2) One thing that make me more anxious is the fact that I have tried both approaches on my machine. The second approach is much slower but both of them reach an accuracy of 90% on the validation data; whereas in the book it is suggested that the first and second approach reach an accuracy of 90% and 96%, respectively on the validation data. (If the approaches are different) Why does this happen?
3) It is suggested in the book that in the first approach we could not use data augmentation.
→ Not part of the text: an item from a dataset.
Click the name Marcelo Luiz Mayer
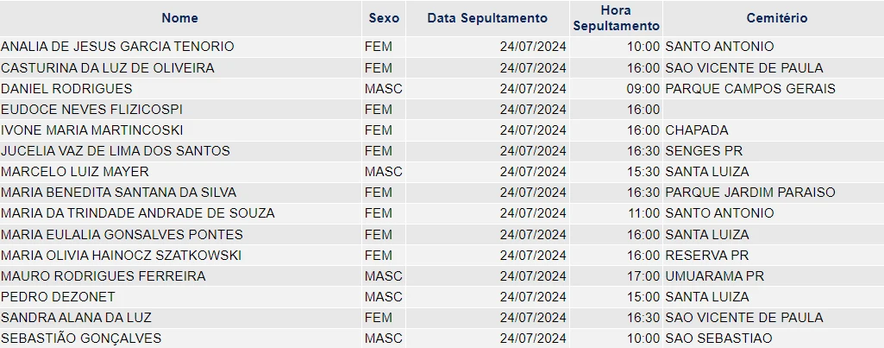 [75, 171]
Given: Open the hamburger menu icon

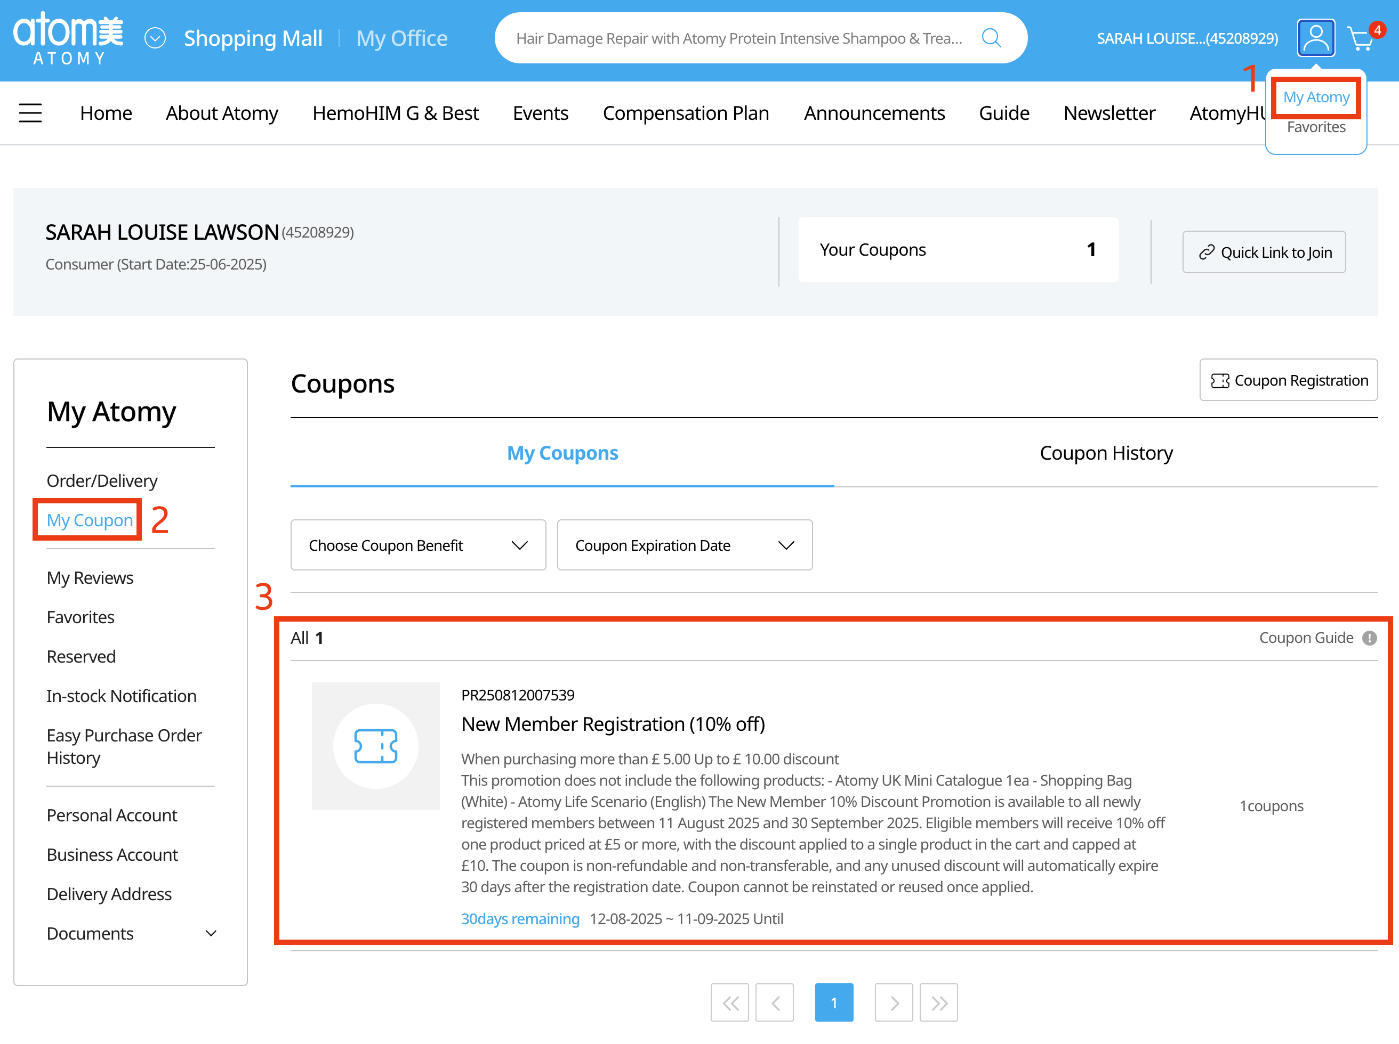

It is not clear for me why this is so. Particularly, what does prevent us from using an
ImageDataGenerator in the first approach like the one used in the second approach for generating training data? (Further, although it is claimed that the second approach use data augmentation but the fact is that, considering the value of
steps_per_epoch, the number of images used for training in both approaches are the same, i.e. 2000).